◆ Work item: This exercise needs all of the entries set down again, exactly as they read.
_ _ _ _
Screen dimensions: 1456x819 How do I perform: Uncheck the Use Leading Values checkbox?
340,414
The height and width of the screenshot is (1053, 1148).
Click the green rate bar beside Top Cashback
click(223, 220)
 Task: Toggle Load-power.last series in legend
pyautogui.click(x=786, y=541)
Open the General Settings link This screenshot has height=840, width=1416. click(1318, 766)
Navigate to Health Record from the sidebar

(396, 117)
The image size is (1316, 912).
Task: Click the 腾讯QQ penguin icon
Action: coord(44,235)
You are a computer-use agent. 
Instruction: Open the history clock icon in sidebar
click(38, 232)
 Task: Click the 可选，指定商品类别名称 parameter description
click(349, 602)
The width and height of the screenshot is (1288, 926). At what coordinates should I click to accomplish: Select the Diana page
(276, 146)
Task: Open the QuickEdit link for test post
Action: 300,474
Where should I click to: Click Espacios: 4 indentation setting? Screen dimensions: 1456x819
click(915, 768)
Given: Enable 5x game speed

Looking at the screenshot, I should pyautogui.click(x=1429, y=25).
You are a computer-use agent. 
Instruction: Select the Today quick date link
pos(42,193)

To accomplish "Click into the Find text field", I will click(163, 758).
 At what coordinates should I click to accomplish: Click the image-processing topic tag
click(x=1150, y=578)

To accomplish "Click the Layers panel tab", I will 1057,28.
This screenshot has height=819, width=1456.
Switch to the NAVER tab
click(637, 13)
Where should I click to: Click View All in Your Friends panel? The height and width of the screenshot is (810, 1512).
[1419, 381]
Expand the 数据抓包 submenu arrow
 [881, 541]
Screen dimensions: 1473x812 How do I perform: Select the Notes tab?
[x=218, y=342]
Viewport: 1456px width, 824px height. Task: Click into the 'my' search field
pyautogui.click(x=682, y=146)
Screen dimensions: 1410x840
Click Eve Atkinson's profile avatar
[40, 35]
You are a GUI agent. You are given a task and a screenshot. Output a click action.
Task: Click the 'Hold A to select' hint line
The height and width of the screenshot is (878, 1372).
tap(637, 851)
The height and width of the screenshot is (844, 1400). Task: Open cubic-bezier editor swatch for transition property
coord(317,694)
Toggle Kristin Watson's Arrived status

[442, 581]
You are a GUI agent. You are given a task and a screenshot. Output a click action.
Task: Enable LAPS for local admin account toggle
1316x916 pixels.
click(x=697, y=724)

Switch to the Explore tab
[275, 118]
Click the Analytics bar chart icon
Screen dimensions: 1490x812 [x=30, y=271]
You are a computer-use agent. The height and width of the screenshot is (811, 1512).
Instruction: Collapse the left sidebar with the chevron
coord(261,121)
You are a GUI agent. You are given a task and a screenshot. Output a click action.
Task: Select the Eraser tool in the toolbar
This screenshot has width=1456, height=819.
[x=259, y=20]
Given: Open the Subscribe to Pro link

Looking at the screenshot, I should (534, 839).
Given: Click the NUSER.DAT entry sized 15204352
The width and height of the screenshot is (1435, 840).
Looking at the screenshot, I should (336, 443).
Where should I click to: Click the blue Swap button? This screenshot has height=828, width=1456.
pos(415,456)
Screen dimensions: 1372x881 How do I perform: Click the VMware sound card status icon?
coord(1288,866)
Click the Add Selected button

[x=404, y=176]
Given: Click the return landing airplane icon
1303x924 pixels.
_ _ _ _
◆ Answer space:
Screen dimensions: 1456x819 How do I perform: Uncheck the Use Leading Values checkbox?
340,414
The height and width of the screenshot is (1053, 1148).
Click the green rate bar beside Top Cashback
click(223, 220)
 Task: Toggle Load-power.last series in legend
pyautogui.click(x=786, y=541)
Open the General Settings link This screenshot has height=840, width=1416. click(1318, 766)
Navigate to Health Record from the sidebar

(396, 117)
The image size is (1316, 912).
Task: Click the 腾讯QQ penguin icon
Action: coord(44,235)
You are a computer-use agent. 
Instruction: Open the history clock icon in sidebar
click(38, 232)
 Task: Click the 可选，指定商品类别名称 parameter description
click(349, 602)
The width and height of the screenshot is (1288, 926). At what coordinates should I click to accomplish: Select the Diana page
(276, 146)
Task: Open the QuickEdit link for test post
Action: 300,474
Where should I click to: Click Espacios: 4 indentation setting? Screen dimensions: 1456x819
click(915, 768)
Given: Enable 5x game speed

Looking at the screenshot, I should pyautogui.click(x=1429, y=25).
You are a computer-use agent. 
Instruction: Select the Today quick date link
pos(42,193)

To accomplish "Click into the Find text field", I will click(163, 758).
 At what coordinates should I click to accomplish: Click the image-processing topic tag
click(x=1150, y=578)

To accomplish "Click the Layers panel tab", I will 1057,28.
This screenshot has height=819, width=1456.
Switch to the NAVER tab
click(637, 13)
Where should I click to: Click View All in Your Friends panel? The height and width of the screenshot is (810, 1512).
[1419, 381]
Expand the 数据抓包 submenu arrow
 [881, 541]
Screen dimensions: 1473x812 How do I perform: Select the Notes tab?
[x=218, y=342]
Viewport: 1456px width, 824px height. Task: Click into the 'my' search field
pyautogui.click(x=682, y=146)
Screen dimensions: 1410x840
Click Eve Atkinson's profile avatar
[40, 35]
You are a GUI agent. You are given a task and a screenshot. Output a click action.
Task: Click the 'Hold A to select' hint line
The height and width of the screenshot is (878, 1372).
tap(637, 851)
The height and width of the screenshot is (844, 1400). Task: Open cubic-bezier editor swatch for transition property
coord(317,694)
Toggle Kristin Watson's Arrived status

[442, 581]
You are a GUI agent. You are given a task and a screenshot. Output a click action.
Task: Enable LAPS for local admin account toggle
1316x916 pixels.
click(x=697, y=724)

Switch to the Explore tab
[275, 118]
Click the Analytics bar chart icon
Screen dimensions: 1490x812 [x=30, y=271]
You are a computer-use agent. The height and width of the screenshot is (811, 1512).
Instruction: Collapse the left sidebar with the chevron
coord(261,121)
You are a GUI agent. You are given a task and a screenshot. Output a click action.
Task: Select the Eraser tool in the toolbar
This screenshot has width=1456, height=819.
[x=259, y=20]
Given: Open the Subscribe to Pro link

Looking at the screenshot, I should (534, 839).
Given: Click the NUSER.DAT entry sized 15204352
The width and height of the screenshot is (1435, 840).
Looking at the screenshot, I should (336, 443).
Where should I click to: Click the blue Swap button? This screenshot has height=828, width=1456.
pos(415,456)
Screen dimensions: 1372x881 How do I perform: Click the VMware sound card status icon?
coord(1288,866)
Click the Add Selected button

[x=404, y=176]
Given: Click the return landing airplane icon
1303x924 pixels.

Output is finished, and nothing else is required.